The Smiling General adalah julukan Soeharto yang diberikan oleh dunia internasional yang berarti Sang Jenderal yang Tersenyum.

Nama ini diberikan bukanlah tanpa alasan, tetapi karena Soeharto memang mempunyai raut wajah yang selalu tersenyum dan menunjukkan keramahan.

Namun dibalik senyumannya ada berbagai kontroversi yang terjadi dan di bawah ini adalah informasi lengkap mengenai biografi Soeharto.

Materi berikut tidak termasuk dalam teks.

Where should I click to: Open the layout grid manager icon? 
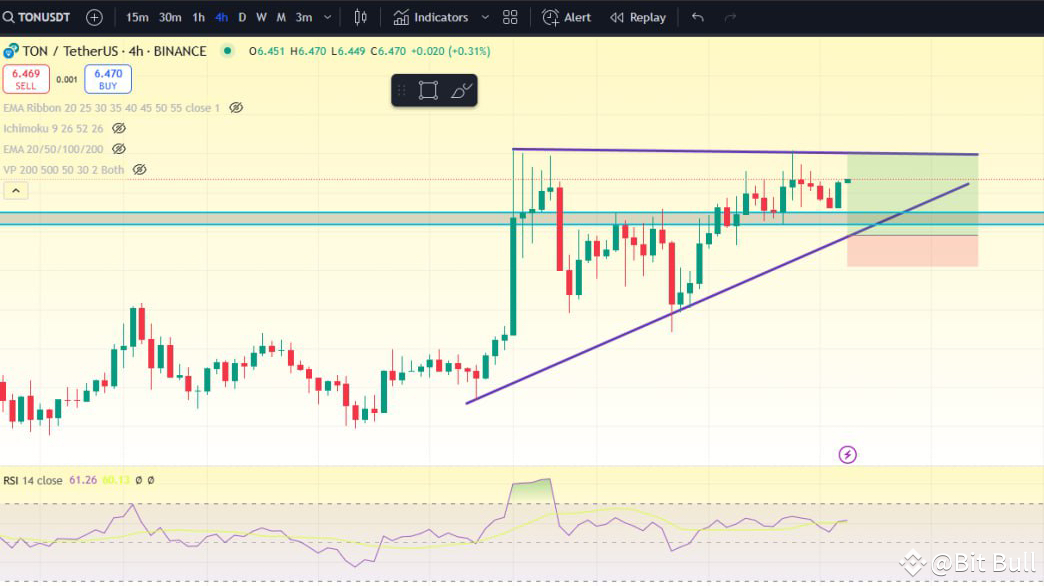510,17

Biografi Soeharto Presiden Kedua Republik Indonesia

Nama Lengkap Soeharto
Kebangsaan Indonesia
Tempat Lahir Bantul, Yogyakarta
Tanggal Lahir 8 Juni 1921
Profesi Utama Presiden Indonesia ke 2
Prestasi atau Penghargaan
  • Dijuluki sebagai Bapak Pembangunan Indonesia
  • Berhasil mengadakan Konferensi Tingkat Tinggi ASEAN pertama di Bali pada tahun 1976
  • Menjadikan Indonesia sebagai negara pertama di Asia Tenggara yang menluncurkan Satelit yaitu Satelit Palapa A1 pada tahun 1976

Soeharto lahir pada tanggal 8 Juni 1921 di Dusun Kemusuk, Desa Argomulyo, Kecamatan Sedayu, Bantul, Daerah Istimewa Yogyakarta.

Ibu Soeharto bernama Sukirah sedangkan ayahnya Kertosudiro.

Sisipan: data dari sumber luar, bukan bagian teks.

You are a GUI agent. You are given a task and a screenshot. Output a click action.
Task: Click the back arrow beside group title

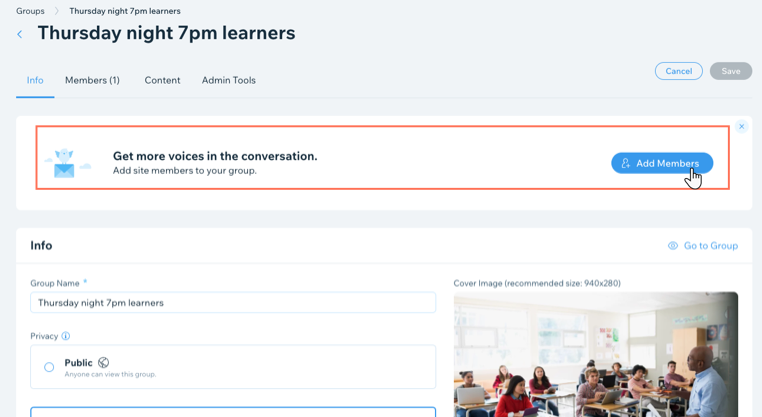coord(19,34)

Dalam buku biografinya yang disusun G. Dwipayana, ibu Soeharto adalah seorang ibu muda yang kesulitan mengatasi masalah rumah tangga dan buku sejarah lain mengatakan bahwa sang ibu sedang mengalami masalah mental yang cukup sulit.

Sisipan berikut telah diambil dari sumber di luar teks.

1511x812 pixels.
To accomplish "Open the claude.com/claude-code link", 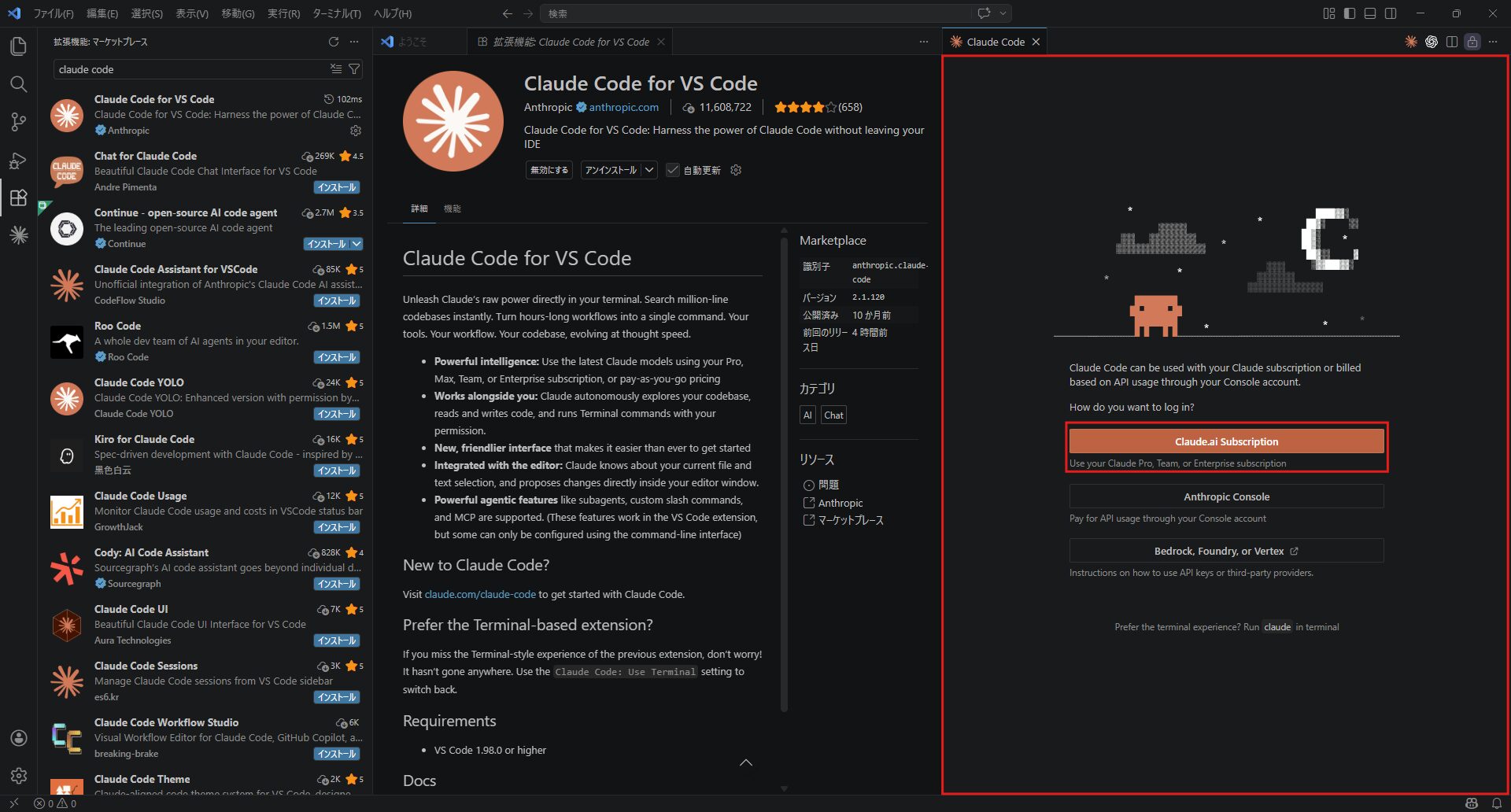I will point(480,594).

Sementara sang ayah merupakan seorang pengatur irigasi miskin yang menurut beberapa biografer, ia bukanlah ayah kandungnya.

Banyak yang menduga bahwa Soeharto adalah anak kandung Padmodipuro yang seorang bangsawan.

Pendidikan Soeharto

Saat kecil, Soeharto tinggal bersama ayahnya yaitu Kertosudiro dan ia diajak mengembala kerbau.

Ketika sudah semakin besar, Soeharto kemudian tinggal bersama kakeknya dan disekolahkan di sebuah Sekolah Dasar di Desa Puluhan lalu pindah ke SD Pedes lantaran orang tuanya pindah rumah ke Kemusuk Kidul.

Setelah itu, Soeharto pun dititipkan di rumah bibinya dan disekolahkan serta diajari pendidikan agama yang cukup kuat.

Saat SMP, Soeharto bersekolah di SMP Muhammadiyah yang mana membolehkan siswanya untuk menggunakan sarung dan tanpa alas kaki berupa sepatu.

Setamat SMP sebenarnya Soeharto ingin melanjutkan pendidikanya, tetapi keluarganya tidak mampu untuk membiayai sehingga ia mencari pekerjaan dan diterima sebagai pembantu klerek di Bank Desa.

Pada tahun 1942, Soeharto menemukan pengumuman penerimaan anggota KNIL yang merupakan tentara kerajaan Belanda.

Ia pun mendaftarkan diri dan berhasil lolos menjadi tentara.

Namun, ia hanya sempat bertugas dengan pangkat sersan selama 7 hari saja karena saat itu Belanda menyerah kepada Jepang.